Just this past week I received calls about off-brand satellite TV offers, life insurance for seniors (huh?), lower interest rates for credit cards (again! see #6 here), a consumer survey, several calls looking for Gladys Brown (who? we've lived here a year and a half and companies are STILL searching for this lady at OUR number), and a warning (for the fifth time) that this was the "final" call I'd be receiving to remind me that the factory warranty was expiring on our vehicle (oh, the irony).
Come ONNNNN!!! Please tell me. What exactly IS the "National Do-Not Call List" anyway?? I mean, we got on the list long ago, but now they've figured out a way around it. If a computer calls you, then there's no way for you to "tell" them to stop calling you and/or report them for breaking the law. Drives me crazy (in case you couldn't tell). I guess I just don't understand WHY this is happening. And, more importantly, WHAT, if anything, I can do about it. (Saving money by not having Caller ID is backfiring on us a bit, it seems...)
And T-H-E-N, who should appear at my door Thursday but "Dwayne from Detroit," wearing a lanyard and backpack and peeking through the glass on my front doors so that I couldn't hide or pretend I wasn't home. He was loud and boisterous (I guess I can give him an "A" for enthusiasm) and...selling something. Ah, but of course. Now, mind you, this sort of thing is not supposed to be allowed in most neighborhoods, but somehow these people get around the rules (as usual). Today's can't-live-without-it product was a dilutable green apple-scented non-toxic all-purpose cleaner (whew! that's a lot of hyphens!) for--get this--36 dollars! What?! Now, yes, it was a big bottle, and yes--I gotcha--, it's dilutable. But for goodness' sake! 36 dollars??! Now, I'm all for a good deal (and $36 to make 36 spray bottles of cleaner at $1 a piece is, admittedly, a good deal), but a gal doesn't always have $36 to just "DROP" on the fly like that.

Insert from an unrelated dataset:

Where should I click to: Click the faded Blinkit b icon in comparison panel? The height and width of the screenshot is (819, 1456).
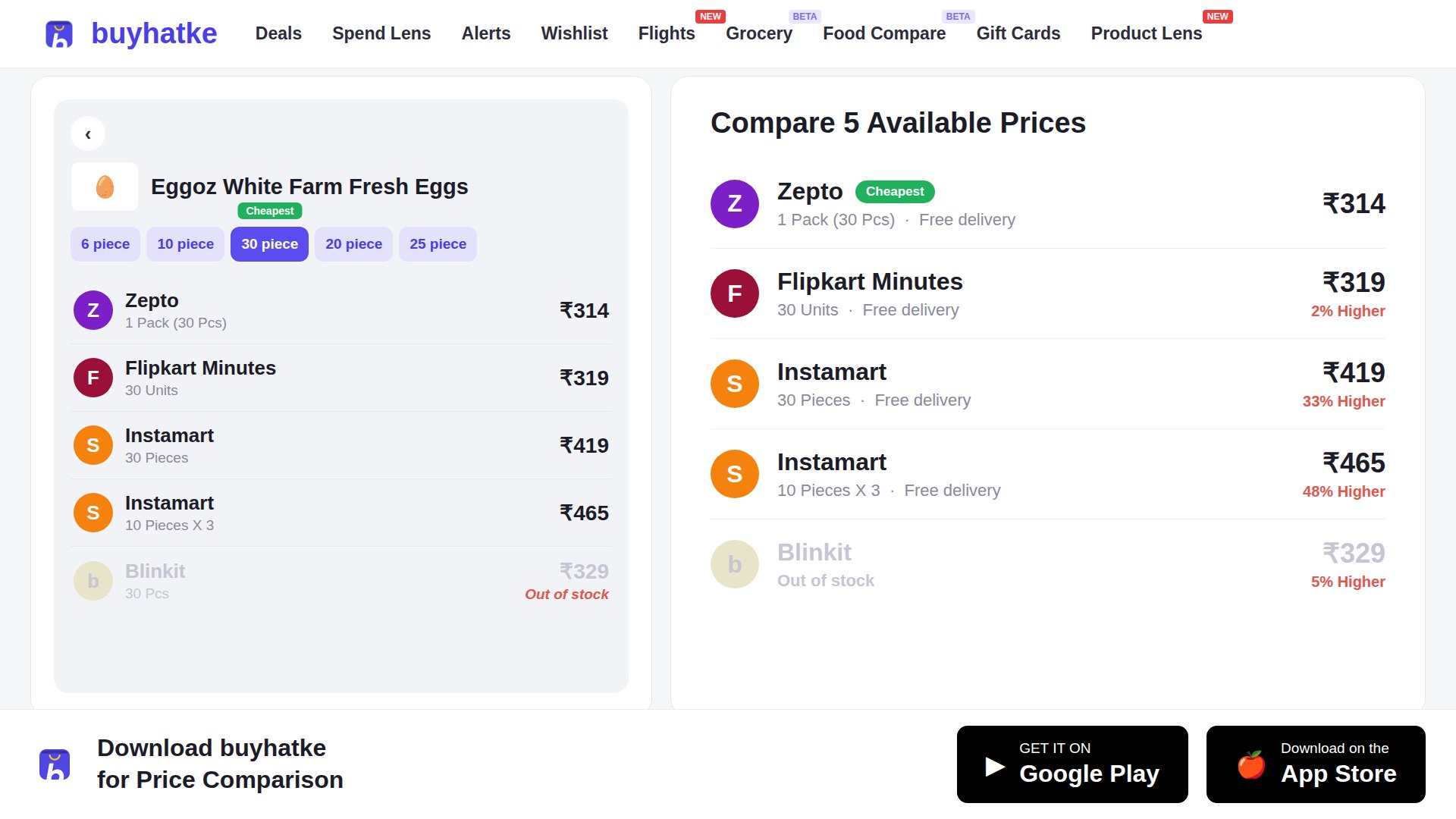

So after he did the whole "leading question" thing: "Mrs. Davidson, would you say this one bottle would be enough for your cleaning needs, or will you need some more?" and "How many bottles do you think your husband will need to clean that oil stain on the driveway?" I told the guy that I would not be able to purchase anything from him at this time. He, of COURSE, wanted to know why. I answered that it was the end of the month and we had not been paid yet (true, but only in part--I've since learned to be more straightforward).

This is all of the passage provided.